Oil would have to drop $20 for the price to change domestically.
Crude oil exports are restricted to: (1) crude oil derived from fields under the State waters of Alaska’s Cook Inlet; (2) Alaskan North Slope crude oil; (3) certain domestically produced crude oil destined for Canada; (4) shipments to U.S. territories; and (5) California crude oil to Pacific Rim countries.
http://www.eia.gov/dnav/pet/pet_move_expc_a_ep00_eex_mbbl_m.htm
Alaskan North Slope Crude Oil was banned from export until 1995 with the West Coast oil glut. About 5% was exported until 2000. None is exported since but it is still legal, just not cost effective while our west coast is importing more than Alaska produces.
Key factors behind the recent narrowing in the Brent-WTI Spread
http://www.eia.gov/oog/info/twip/twiparch/2013/130605/twipprint.html
Also the spread exists because the US is importing Brent into the US to help meet our demand.
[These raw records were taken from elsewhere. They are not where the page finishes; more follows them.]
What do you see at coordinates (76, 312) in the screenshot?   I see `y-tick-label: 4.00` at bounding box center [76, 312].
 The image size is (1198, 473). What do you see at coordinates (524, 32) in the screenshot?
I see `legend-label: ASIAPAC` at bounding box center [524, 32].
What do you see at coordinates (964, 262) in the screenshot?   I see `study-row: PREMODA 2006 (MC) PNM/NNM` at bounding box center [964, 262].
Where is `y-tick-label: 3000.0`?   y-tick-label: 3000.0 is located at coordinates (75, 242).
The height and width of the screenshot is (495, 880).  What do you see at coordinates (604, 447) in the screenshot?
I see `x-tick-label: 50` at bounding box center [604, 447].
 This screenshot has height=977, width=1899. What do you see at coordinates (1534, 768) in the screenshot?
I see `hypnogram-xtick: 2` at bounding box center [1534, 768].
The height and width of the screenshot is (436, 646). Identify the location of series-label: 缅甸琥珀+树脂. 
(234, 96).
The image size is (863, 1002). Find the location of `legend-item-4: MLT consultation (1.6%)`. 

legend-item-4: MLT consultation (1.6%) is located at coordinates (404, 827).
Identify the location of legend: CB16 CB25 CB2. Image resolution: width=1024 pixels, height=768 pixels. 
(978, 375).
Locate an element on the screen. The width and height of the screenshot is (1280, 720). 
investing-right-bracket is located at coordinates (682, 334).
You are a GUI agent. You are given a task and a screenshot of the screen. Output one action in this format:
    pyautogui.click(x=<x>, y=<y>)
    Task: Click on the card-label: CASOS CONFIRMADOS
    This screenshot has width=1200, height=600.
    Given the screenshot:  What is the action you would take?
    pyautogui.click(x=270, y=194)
If our production rose to where we were a net exporter, the market would change.
WTI has been at a discount because it is landlocked with insufficient pipeline capacity. It is not a factor of export rules.
Look at the similar quality Louisiana Light Sweet delivered to St. James Louisiana. It is on the coast and has kept price match with Brent.
The article linked below is a bit dated, but it shows how LLS stayed with Brent while WTI fell below.
Recent gasoline and diesel prices track Brent and LLS, not WTI
http://www.eia.gov/todayinenergy/detail.cfm?id=3670
This will explain the WTI / Brent better than I did.
Brent-WTI Spread Shrinks to $5 for First Time in 2 1/2 Years
http://www.bloomberg.com/news/2013-07-01/brent-wti-oil-spread-shrinks-to-5-for-first-time-in-2-1-2-years.html
Jul 1, 2013
The difference between the worlds two most-traded crude oil grades shrank to less than $5 a barrel for the first time in about 2 1/2 years, underlining the easing of a supply bottleneck in the U.S.
North Sea Brent crudes premium to West Texas Intermediate narrowed to as little as $4.77 a barrel today. Its the first time the spread between the two grades has been at $5 or less since Jan. 18, 2011, on an intraday basis, according to data compiled by Bloomberg. WTI, the main U.S. crude grade, had been typically the more expensive grade until mid-2010.
The drop in the gap between Brent, a gauge for more than half the worlds oil, and WTI shows how improved pipeline networks and the use of rail links have helped to unlock a glut at Americas oil-storage hub at Cushing, Oklahoma, in line with a prediction made by Goldman Sachs Group Inc. as long ago as February 2012. WTI rose 5.2 percent in the first half of this year. Brent dropped by 8.1 percent as North Sea supplies have stabilized following oilfield maintenance.